Loop guard should not be enabled on a host port? it should be enabled on trunk ports to prevent Layer 2 switching loops from occurring. Loop guard is only used on interfaces that Spanning Tree Protocol (STP) considers to be point-to-point links. When a trunk port configured with loop guard stops receiving bridge protocol data units (BPDUs), loop guard will put the port into the loop-in-consistent state instead of allowing the port to transition to the forwarding state. If you were to enable loop guard on a port connected to a host computer, the port would transition to the loop-in-consistent state because a host does not send BPDUs.

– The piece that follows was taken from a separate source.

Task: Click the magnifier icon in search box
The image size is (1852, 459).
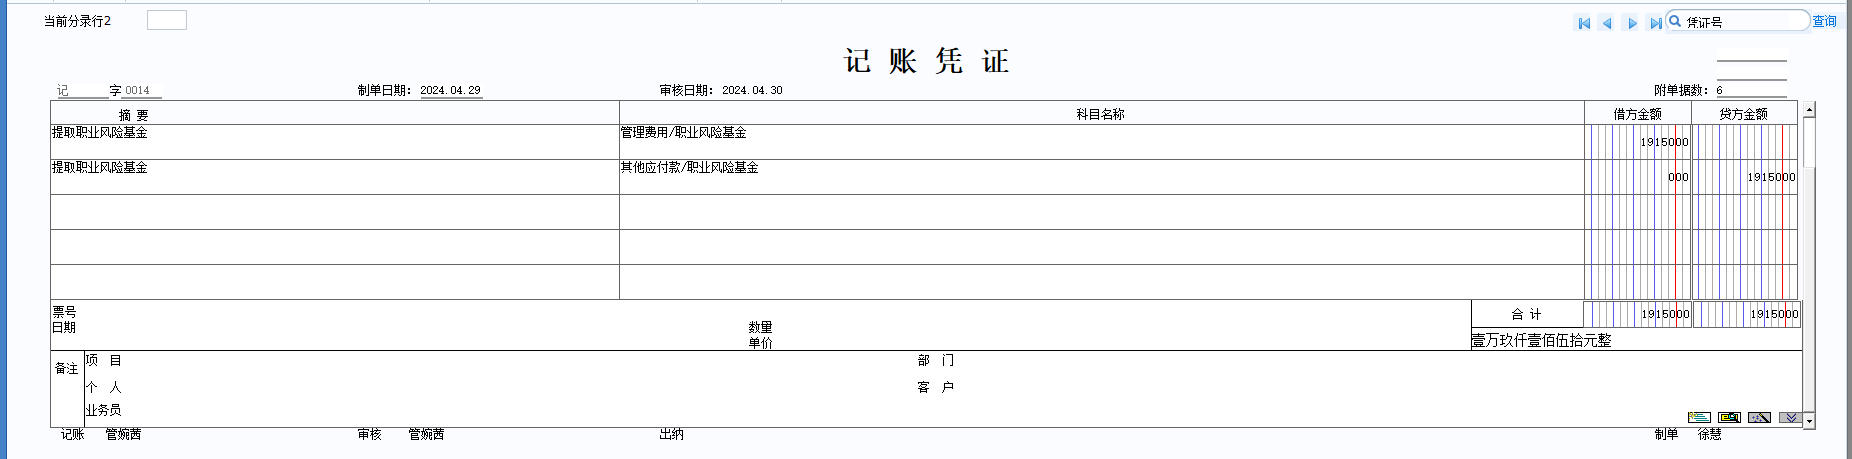Action: [x=1676, y=21]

PortFast can be enabled on a host port. PortFast enables a port to immediately access the network by transitioning the port into the STP forwarding state without passing through the STP listening and learning states. Because the ports are not expected to receive BPDUs, they are not required to learn the network topology. Host ports that are not enabled for PortFast can cause a high number of STP topology changes to flood throughout the network, thereby causing high CPU utilization on network switches. However, care should be taken to ensure that PortFast is not enabled on a port that is connected to a switch or other networking device. If you enable PortFast on such a port, you risk creating switching loops because the port is permanently in the STP forwarding state.

BPDU guard can be enabled on a host port to ensure that the port cannot receive BPDUs, thereby defining the edge of the STP domain. When a port that is configured with BPDU guard receives a BPDU, BPDU guard immediately puts the port into the errdisable state and shuts down the port. The port must be manually reenabled, or it can be recovered automatically through the errdisable timeout function.

Root guard can be enabled on a host port? however, it is more useful to enable PortFast and BPDU guard on a host port instead. Root guard is typically used to prevent a designated port from becoming a root port, thereby influencing which bridge will become the root bridge on the network. When root guard is applied to a port, the port is permanently configured as a designated port. A port that receives a superior BPDU will normally attempt to become a root port. However, if a designated port configured with root guard receives a superior BPDU, the port will be put into the root-in-consistent state and no data will flow through that port until it stops receiving superior BPDUs.